* _JOB_:
Extract all of the records below and reproduce every line of them verbatim.

* _STORED ROWS_:
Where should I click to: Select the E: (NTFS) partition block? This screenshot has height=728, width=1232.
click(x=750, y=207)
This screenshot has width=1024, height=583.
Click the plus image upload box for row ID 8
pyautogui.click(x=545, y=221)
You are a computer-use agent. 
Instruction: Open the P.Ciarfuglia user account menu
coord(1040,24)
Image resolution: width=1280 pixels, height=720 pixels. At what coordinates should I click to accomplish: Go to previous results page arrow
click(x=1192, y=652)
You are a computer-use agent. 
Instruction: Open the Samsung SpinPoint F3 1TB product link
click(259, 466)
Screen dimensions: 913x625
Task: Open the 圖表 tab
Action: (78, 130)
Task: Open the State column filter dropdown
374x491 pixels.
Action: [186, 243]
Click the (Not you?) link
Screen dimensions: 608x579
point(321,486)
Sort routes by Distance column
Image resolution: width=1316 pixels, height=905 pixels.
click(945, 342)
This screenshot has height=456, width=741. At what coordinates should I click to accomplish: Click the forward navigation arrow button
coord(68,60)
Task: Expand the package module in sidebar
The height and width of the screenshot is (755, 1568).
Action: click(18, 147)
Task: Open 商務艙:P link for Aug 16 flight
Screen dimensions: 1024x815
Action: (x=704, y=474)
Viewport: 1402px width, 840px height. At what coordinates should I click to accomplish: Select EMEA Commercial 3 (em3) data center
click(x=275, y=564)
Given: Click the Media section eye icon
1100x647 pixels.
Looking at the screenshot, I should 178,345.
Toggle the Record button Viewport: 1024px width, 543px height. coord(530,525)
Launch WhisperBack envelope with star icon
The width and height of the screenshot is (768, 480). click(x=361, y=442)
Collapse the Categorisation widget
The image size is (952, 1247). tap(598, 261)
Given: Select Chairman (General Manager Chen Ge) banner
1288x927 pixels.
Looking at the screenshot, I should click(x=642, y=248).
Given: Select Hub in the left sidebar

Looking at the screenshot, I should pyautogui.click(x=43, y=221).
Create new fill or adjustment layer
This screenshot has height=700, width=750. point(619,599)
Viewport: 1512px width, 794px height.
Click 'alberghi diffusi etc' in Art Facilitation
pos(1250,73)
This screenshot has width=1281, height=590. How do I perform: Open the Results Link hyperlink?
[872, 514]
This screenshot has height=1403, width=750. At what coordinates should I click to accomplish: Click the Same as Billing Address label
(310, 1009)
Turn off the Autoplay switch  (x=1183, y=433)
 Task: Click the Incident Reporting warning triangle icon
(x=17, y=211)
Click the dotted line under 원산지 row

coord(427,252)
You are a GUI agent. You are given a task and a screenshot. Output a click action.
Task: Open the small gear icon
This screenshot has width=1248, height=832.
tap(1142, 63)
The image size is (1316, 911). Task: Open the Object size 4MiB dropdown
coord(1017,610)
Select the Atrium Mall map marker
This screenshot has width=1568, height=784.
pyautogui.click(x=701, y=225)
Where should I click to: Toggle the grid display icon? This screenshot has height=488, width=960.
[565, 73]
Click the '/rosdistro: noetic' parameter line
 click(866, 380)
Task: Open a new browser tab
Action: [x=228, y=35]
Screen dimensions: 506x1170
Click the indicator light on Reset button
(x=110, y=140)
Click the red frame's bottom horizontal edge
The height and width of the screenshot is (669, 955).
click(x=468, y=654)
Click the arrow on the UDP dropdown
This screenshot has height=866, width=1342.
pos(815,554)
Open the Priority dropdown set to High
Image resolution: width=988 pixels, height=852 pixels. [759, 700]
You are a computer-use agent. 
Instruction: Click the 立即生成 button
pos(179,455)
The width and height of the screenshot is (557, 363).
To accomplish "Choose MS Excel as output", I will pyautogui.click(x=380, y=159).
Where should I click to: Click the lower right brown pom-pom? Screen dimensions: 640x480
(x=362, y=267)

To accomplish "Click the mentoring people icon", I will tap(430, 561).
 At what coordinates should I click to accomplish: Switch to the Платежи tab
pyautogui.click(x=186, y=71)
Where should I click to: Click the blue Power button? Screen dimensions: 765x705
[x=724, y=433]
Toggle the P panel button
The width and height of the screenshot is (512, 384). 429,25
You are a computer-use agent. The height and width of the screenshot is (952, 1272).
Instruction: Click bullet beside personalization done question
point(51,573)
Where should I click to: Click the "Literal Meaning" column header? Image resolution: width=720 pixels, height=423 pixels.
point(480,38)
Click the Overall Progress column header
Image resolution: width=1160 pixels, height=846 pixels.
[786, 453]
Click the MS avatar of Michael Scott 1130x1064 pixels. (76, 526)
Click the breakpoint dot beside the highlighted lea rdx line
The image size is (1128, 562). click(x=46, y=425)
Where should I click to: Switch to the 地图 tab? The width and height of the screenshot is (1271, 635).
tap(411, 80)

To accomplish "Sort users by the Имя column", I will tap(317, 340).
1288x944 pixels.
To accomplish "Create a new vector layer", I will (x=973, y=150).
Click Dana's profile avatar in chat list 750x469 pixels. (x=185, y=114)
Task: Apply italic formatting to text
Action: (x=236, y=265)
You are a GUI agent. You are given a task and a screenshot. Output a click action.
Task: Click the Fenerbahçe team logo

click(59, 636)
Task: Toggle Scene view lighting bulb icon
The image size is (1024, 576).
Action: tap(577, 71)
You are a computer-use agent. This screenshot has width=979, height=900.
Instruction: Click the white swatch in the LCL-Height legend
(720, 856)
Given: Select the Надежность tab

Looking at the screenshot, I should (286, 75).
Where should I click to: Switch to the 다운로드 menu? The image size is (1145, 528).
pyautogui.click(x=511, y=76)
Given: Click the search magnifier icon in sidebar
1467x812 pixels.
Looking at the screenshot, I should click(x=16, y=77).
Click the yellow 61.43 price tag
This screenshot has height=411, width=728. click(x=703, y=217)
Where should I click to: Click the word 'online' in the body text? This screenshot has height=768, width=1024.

* _RESPONSE_:
Where should I click to: Select the E: (NTFS) partition block? This screenshot has height=728, width=1232.
click(x=750, y=207)
This screenshot has width=1024, height=583.
Click the plus image upload box for row ID 8
pyautogui.click(x=545, y=221)
You are a computer-use agent. 
Instruction: Open the P.Ciarfuglia user account menu
coord(1040,24)
Image resolution: width=1280 pixels, height=720 pixels. At what coordinates should I click to accomplish: Go to previous results page arrow
click(x=1192, y=652)
You are a computer-use agent. 
Instruction: Open the Samsung SpinPoint F3 1TB product link
click(259, 466)
Screen dimensions: 913x625
Task: Open the 圖表 tab
Action: (78, 130)
Task: Open the State column filter dropdown
374x491 pixels.
Action: [186, 243]
Click the (Not you?) link
Screen dimensions: 608x579
point(321,486)
Sort routes by Distance column
Image resolution: width=1316 pixels, height=905 pixels.
click(945, 342)
This screenshot has height=456, width=741. At what coordinates should I click to accomplish: Click the forward navigation arrow button
coord(68,60)
Task: Expand the package module in sidebar
The height and width of the screenshot is (755, 1568).
Action: click(18, 147)
Task: Open 商務艙:P link for Aug 16 flight
Screen dimensions: 1024x815
Action: (x=704, y=474)
Viewport: 1402px width, 840px height. At what coordinates should I click to accomplish: Select EMEA Commercial 3 (em3) data center
click(x=275, y=564)
Given: Click the Media section eye icon
1100x647 pixels.
Looking at the screenshot, I should 178,345.
Toggle the Record button Viewport: 1024px width, 543px height. coord(530,525)
Launch WhisperBack envelope with star icon
The width and height of the screenshot is (768, 480). click(x=361, y=442)
Collapse the Categorisation widget
The image size is (952, 1247). tap(598, 261)
Given: Select Chairman (General Manager Chen Ge) banner
1288x927 pixels.
Looking at the screenshot, I should click(x=642, y=248).
Given: Select Hub in the left sidebar

Looking at the screenshot, I should pyautogui.click(x=43, y=221).
Create new fill or adjustment layer
This screenshot has height=700, width=750. point(619,599)
Viewport: 1512px width, 794px height.
Click 'alberghi diffusi etc' in Art Facilitation
pos(1250,73)
This screenshot has width=1281, height=590. How do I perform: Open the Results Link hyperlink?
[872, 514]
This screenshot has height=1403, width=750. At what coordinates should I click to accomplish: Click the Same as Billing Address label
(310, 1009)
Turn off the Autoplay switch  (x=1183, y=433)
 Task: Click the Incident Reporting warning triangle icon
(x=17, y=211)
Click the dotted line under 원산지 row

coord(427,252)
You are a GUI agent. You are given a task and a screenshot. Output a click action.
Task: Open the small gear icon
This screenshot has width=1248, height=832.
tap(1142, 63)
The image size is (1316, 911). Task: Open the Object size 4MiB dropdown
coord(1017,610)
Select the Atrium Mall map marker
This screenshot has width=1568, height=784.
pyautogui.click(x=701, y=225)
Where should I click to: Toggle the grid display icon? This screenshot has height=488, width=960.
[565, 73]
Click the '/rosdistro: noetic' parameter line
 click(866, 380)
Task: Open a new browser tab
Action: [x=228, y=35]
Screen dimensions: 506x1170
Click the indicator light on Reset button
(x=110, y=140)
Click the red frame's bottom horizontal edge
The height and width of the screenshot is (669, 955).
click(x=468, y=654)
Click the arrow on the UDP dropdown
This screenshot has height=866, width=1342.
pos(815,554)
Open the Priority dropdown set to High
Image resolution: width=988 pixels, height=852 pixels. [759, 700]
You are a computer-use agent. 
Instruction: Click the 立即生成 button
pos(179,455)
The width and height of the screenshot is (557, 363).
To accomplish "Choose MS Excel as output", I will pyautogui.click(x=380, y=159).
Where should I click to: Click the lower right brown pom-pom? Screen dimensions: 640x480
(x=362, y=267)

To accomplish "Click the mentoring people icon", I will tap(430, 561).
 At what coordinates should I click to accomplish: Switch to the Платежи tab
pyautogui.click(x=186, y=71)
Where should I click to: Click the blue Power button? Screen dimensions: 765x705
[x=724, y=433]
Toggle the P panel button
The width and height of the screenshot is (512, 384). 429,25
You are a computer-use agent. The height and width of the screenshot is (952, 1272).
Instruction: Click bullet beside personalization done question
point(51,573)
Where should I click to: Click the "Literal Meaning" column header? Image resolution: width=720 pixels, height=423 pixels.
point(480,38)
Click the Overall Progress column header
Image resolution: width=1160 pixels, height=846 pixels.
[786, 453]
Click the MS avatar of Michael Scott 1130x1064 pixels. (76, 526)
Click the breakpoint dot beside the highlighted lea rdx line
The image size is (1128, 562). click(x=46, y=425)
Where should I click to: Switch to the 地图 tab? The width and height of the screenshot is (1271, 635).
tap(411, 80)

To accomplish "Sort users by the Имя column", I will tap(317, 340).
1288x944 pixels.
To accomplish "Create a new vector layer", I will (x=973, y=150).
Click Dana's profile avatar in chat list 750x469 pixels. (x=185, y=114)
Task: Apply italic formatting to text
Action: (x=236, y=265)
You are a GUI agent. You are given a task and a screenshot. Output a click action.
Task: Click the Fenerbahçe team logo

click(59, 636)
Task: Toggle Scene view lighting bulb icon
The image size is (1024, 576).
Action: tap(577, 71)
You are a computer-use agent. This screenshot has width=979, height=900.
Instruction: Click the white swatch in the LCL-Height legend
(720, 856)
Given: Select the Надежность tab

Looking at the screenshot, I should (286, 75).
Where should I click to: Switch to the 다운로드 menu? The image size is (1145, 528).
pyautogui.click(x=511, y=76)
Given: Click the search magnifier icon in sidebar
1467x812 pixels.
Looking at the screenshot, I should click(x=16, y=77).
Click the yellow 61.43 price tag
This screenshot has height=411, width=728. click(x=703, y=217)
Where should I click to: Click the word 'online' in the body text? This screenshot has height=768, width=1024.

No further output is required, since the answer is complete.